The subsection also specified that “Collapse does not include settling, cracking, shrinkage, bulging or expansion.”
Mid-Century denied coverage and in the following bad faith lawsuit, the trial court granted summary judgment to the insurer while denying the insured’s cross-motion for summary judgment.
The trial court concluded that there was no covered cause of loss because there had been no “collapse.” The court ruled that the insured had to show an “actual” collapse, but had failed to submit evidence that the tank “suffered a complete change in structure and lost its distinctive character as an underground storage tank.” The insured had shown, at most, that the tank was no longer usable under storage tank law because its outer sheath had been breached, but “a mere impairment of [the tank’s] structural integrity did not constitute an actual collapse.”
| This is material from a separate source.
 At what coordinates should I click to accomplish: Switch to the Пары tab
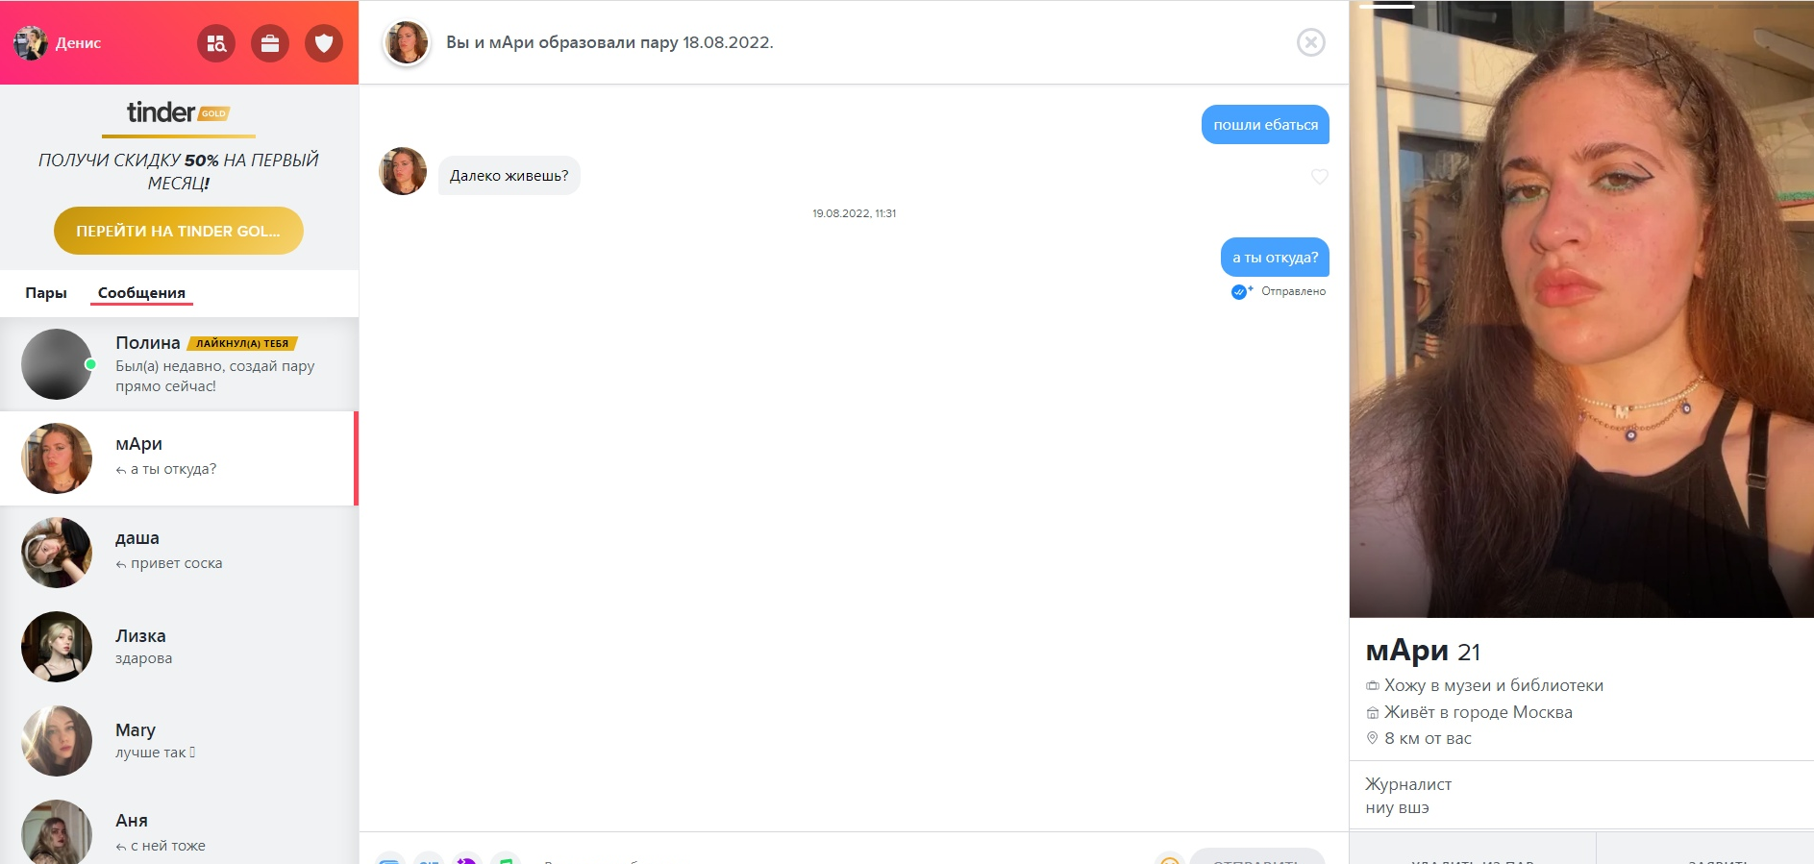pos(46,293)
The appeals court affirmed. First, the court rejected the argument that if a structure is not usable it has necessarily collapsed. (Citing Sabella v. Wisler (1963) 59 Cal.2d 21 and Doheny West Homeowners’ Assn. v. American Guarantee & Liability Ins. Co. (1997) 60 Cal.App.4th 400.)
The Tustin Field court also rejected the argument that “substantial impairment of structural integrity” of a building constitutes collapse: “This is incorrect…. California law specifically holds to the contrary, at least where, as here, a policy excludes from collapse ‘settling’ and the like.” (Citing Doheny West, supra, and Stamm Theatres, Inc. v. Hartford Casualty Ins. Co. (2001) 93 Cal.App.4th 531.)
The Tustin Field court went on to reject a claim that ambiguity from the lack of a specific definition for collapse in the policy mandated interpretation in the policyholder’s favor, as well as rejecting the insured’s appeal to public policy.
The Tustin Field court distinguished Doheny West, supra, Stamm Theatres, supra, and Panico v. Truck Ins. Exchange (2001) 90 Cal.App.4th 1294, as all involving a broader meaning of collapse:
“[B]ecause the [Mid-Century] Policy excludes collapse from its definition of Covered Causes of Loss, and then creates a more limited ‘exception to the exception’ that re-extends coverage for collapse-related damage, but only ‘for direct physical loss or damage to Covered Property, caused by a collapse of a building or any part of a building insured under this policy, if the collapse is caused by one or more’ enumerated reasons. Because this revival of coverage for collapse does not include ‘risks of’ collapse (just collapse itself) and because the Policy nowhere covers damage ‘involving collapse,’ the broader definition of collapse discussed in Doheny West, Panico, and Stamm Theatres is inapplicable.”
The Tustin Field court also dismissed the insured’s use of expert testimony as inadmissible for the purpose of contract interpretation, and ruled that even if causation posed a factual dispute, it was not material to the result.